Aprecio tratar da paz assim, no presente, não no futuro. Há bolsões de paz espalhados pelo mundo, procurando contaminar as pessoas com a mensagem do exemplo. Gente cheia de coragem e esperança que não teme o risco de entrelaçar o que muitos supõem que deveria ser ainda mais separado e cindido do que já está.
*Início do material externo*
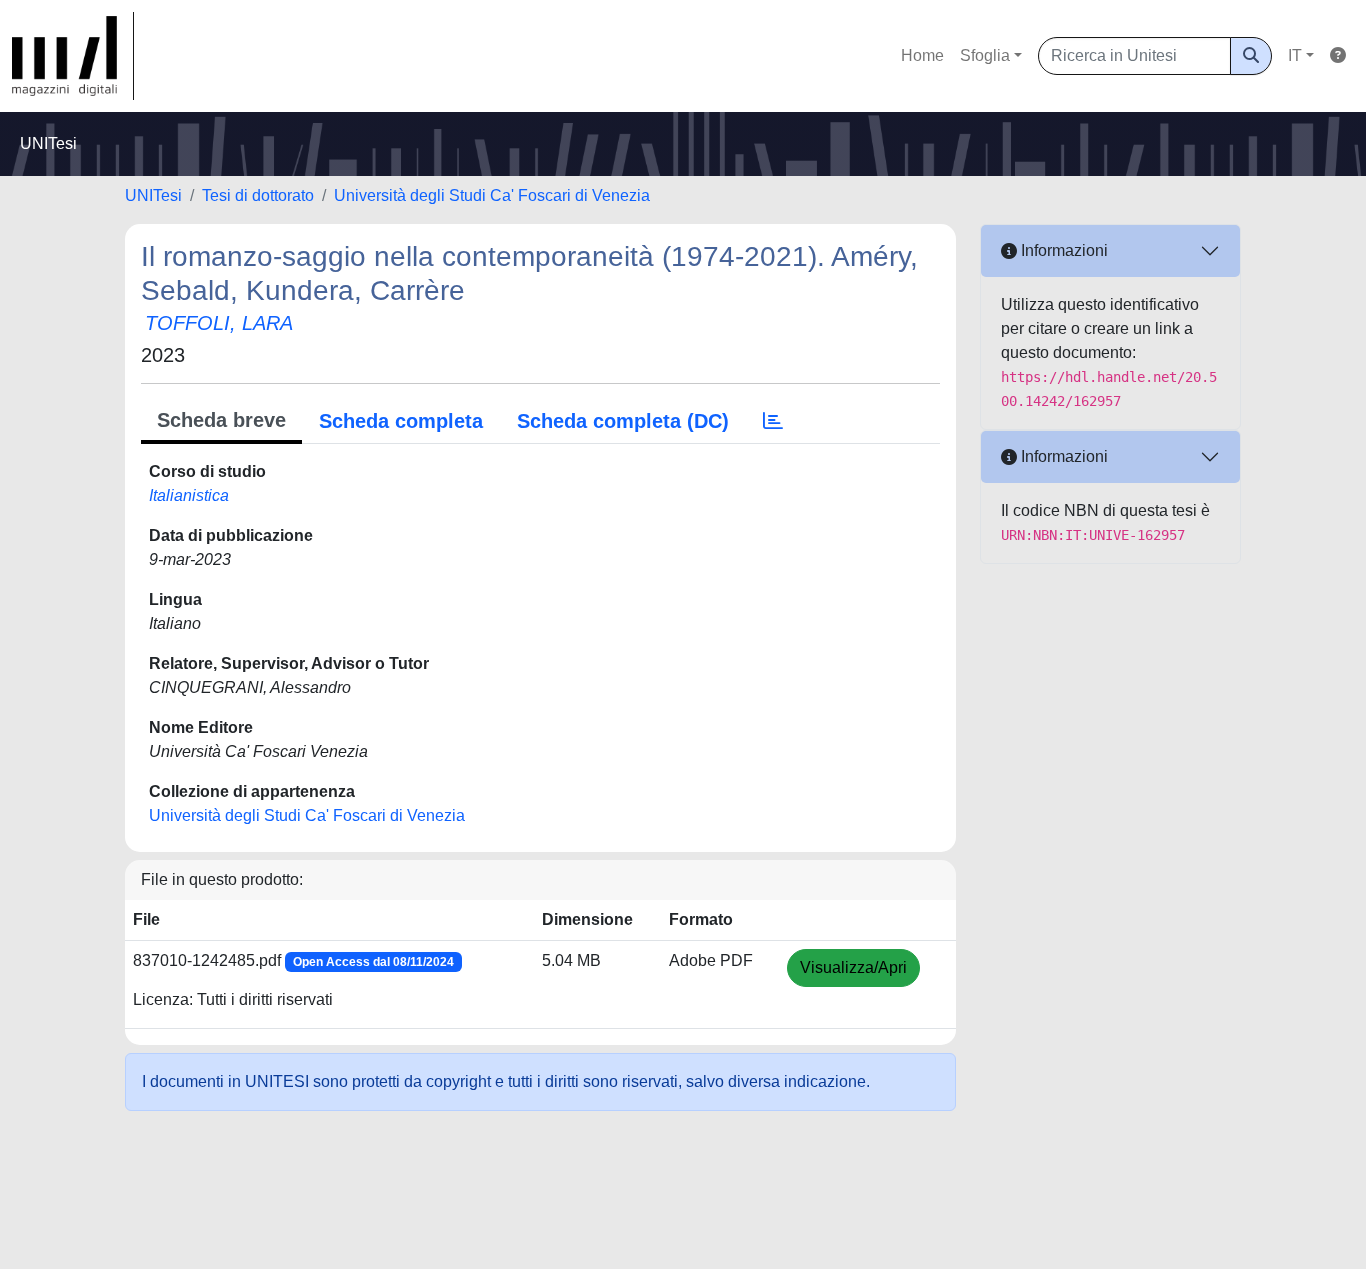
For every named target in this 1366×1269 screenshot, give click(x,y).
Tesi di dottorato (258, 195)
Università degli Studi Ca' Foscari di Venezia (492, 195)
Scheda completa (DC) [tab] (623, 421)
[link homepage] (73, 56)
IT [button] (1295, 55)
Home (922, 55)
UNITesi (153, 195)
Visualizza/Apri (853, 967)
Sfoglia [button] (985, 55)
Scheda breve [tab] (221, 420)
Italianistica (189, 495)
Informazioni (1062, 250)
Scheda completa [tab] (401, 421)
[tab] (773, 421)
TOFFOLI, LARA (219, 323)
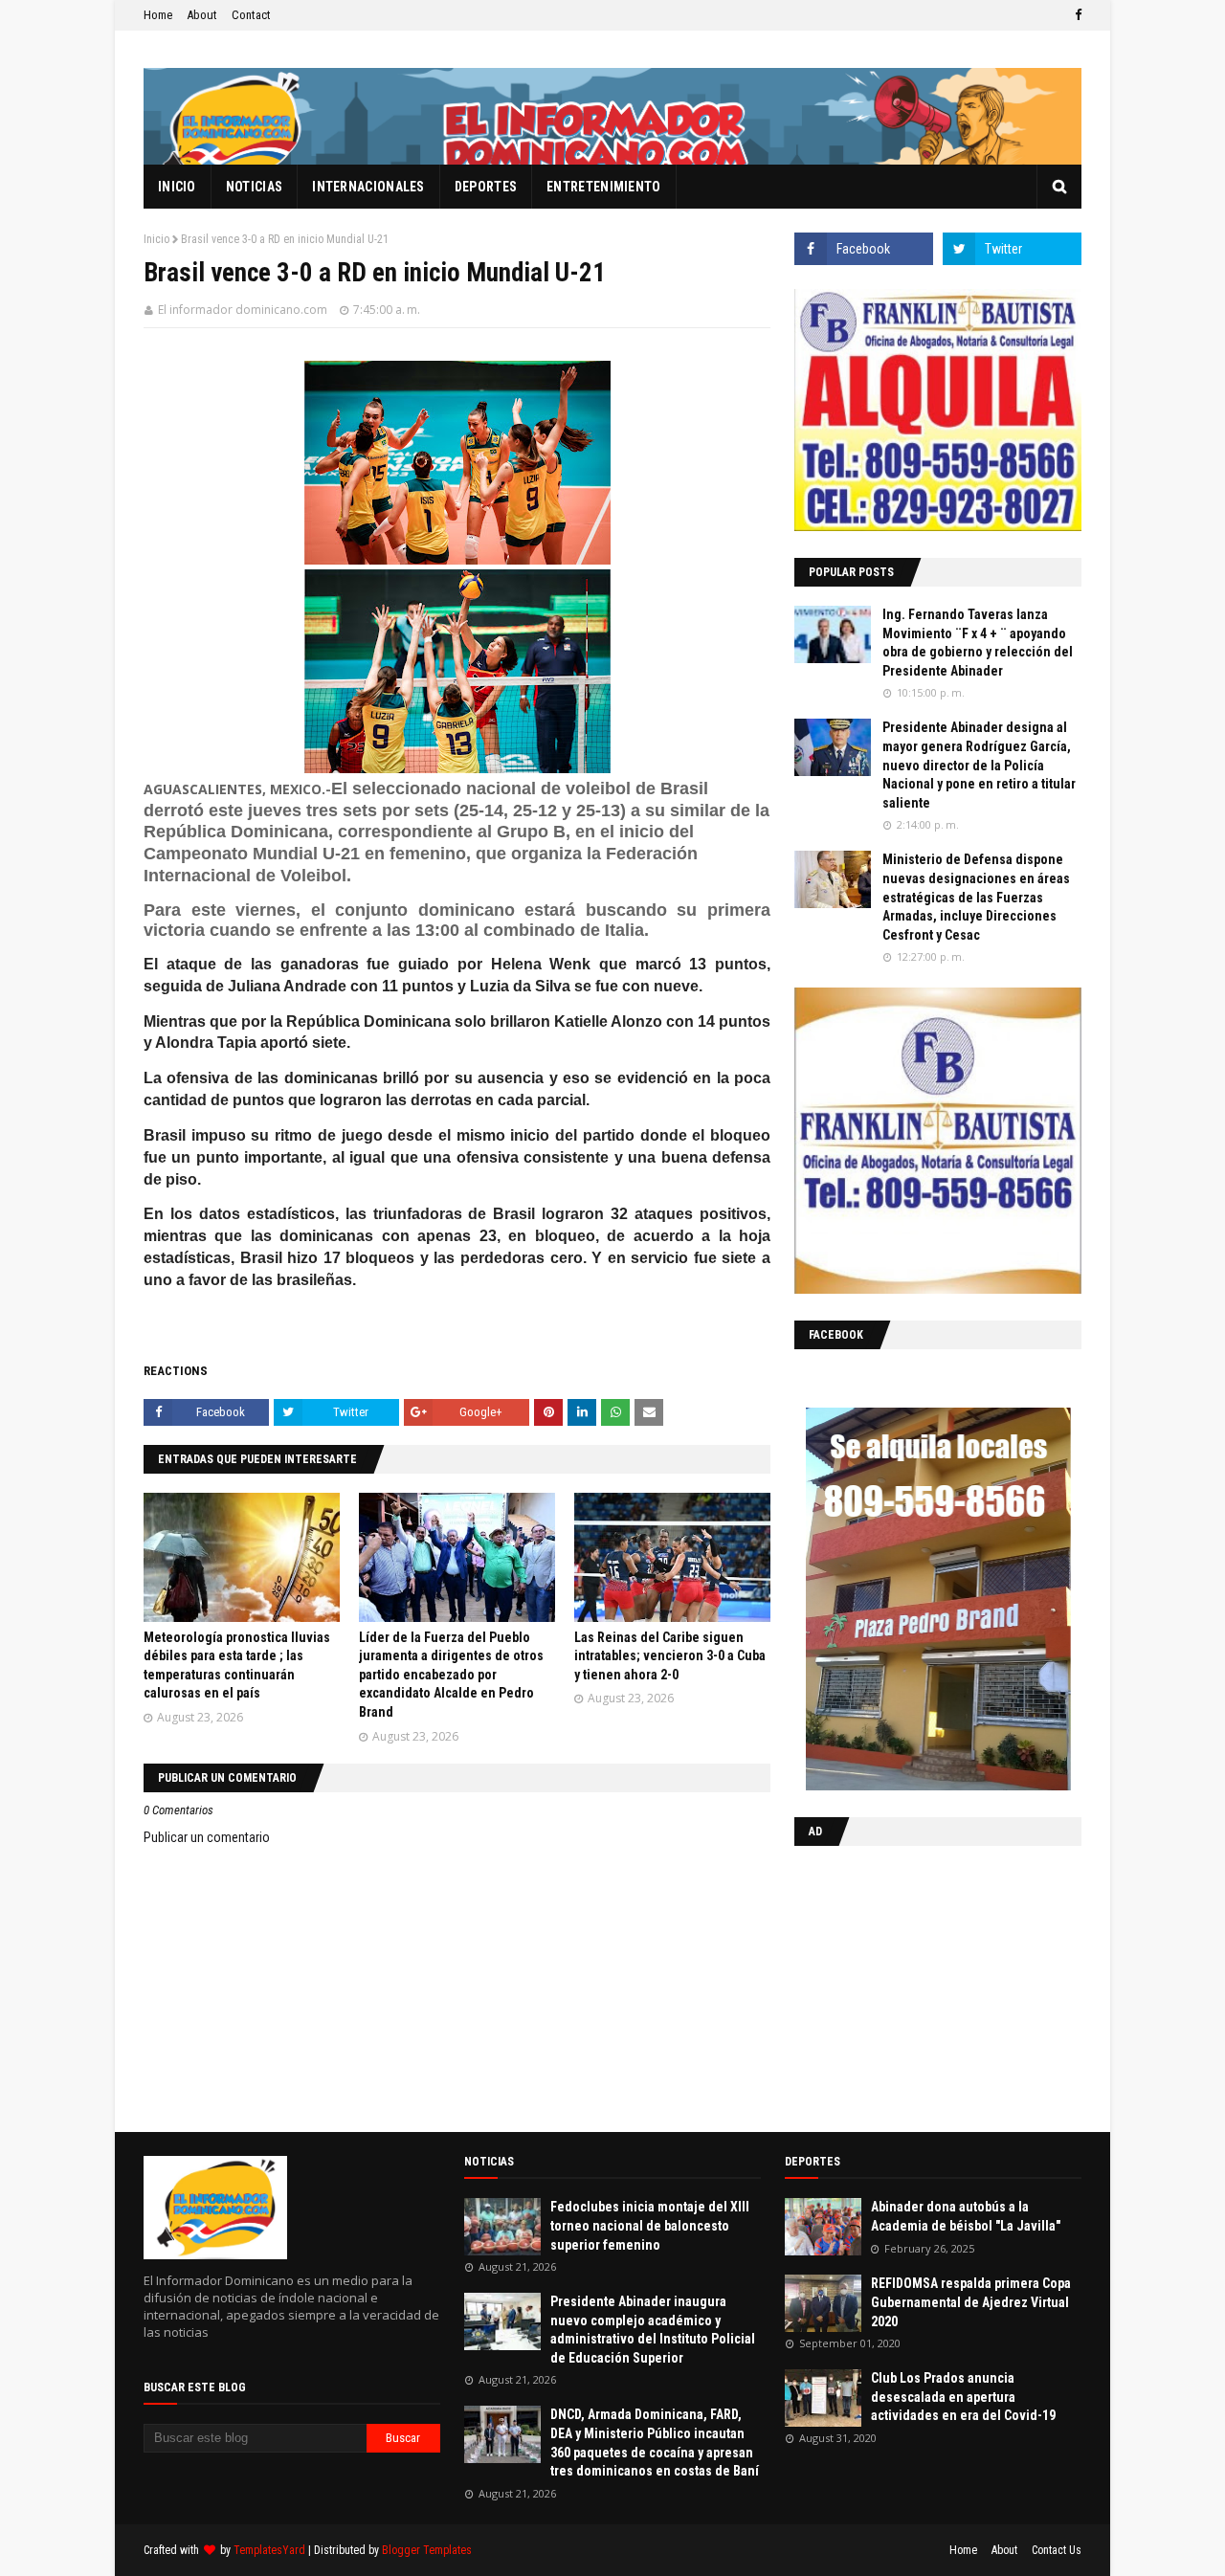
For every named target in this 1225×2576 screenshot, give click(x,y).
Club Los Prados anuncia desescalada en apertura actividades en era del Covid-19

Gente que, ao dar seu exemplo de trabalho pela paz, grita, respeitosamente, para que o mundo veja o drama que vivem. Quando indagaram a Gandhi qual era a mensagem que deixava, disse que era o evangelho das rosas. Como ensinou mestre Cartola, ecoando no amor a voz do Mahatma, as rosas não falam, porém, mesmo quem não enxerga pode sentir o perfume.
Dia 13 — junção de Chanucá, festa judaica das Luzes e Ramadã, mês sagrado islâmico, vésperas do Natal cristão, no território de união da Unesco —, Paris encheu-se de perfume, com os premiados presentes e ganhadores de rodadas passadas que compareceram à cerimônia para explicitar a união em prol da paz.
Que venha!
Roseli Fischmann é professora de pós-graduação na USP e na Universidade Presbiteriana Mackenzie, coordenadora do Instituto Plural e presidente do Júri Internacional do Prêmio Unesco de Educação para a Paz.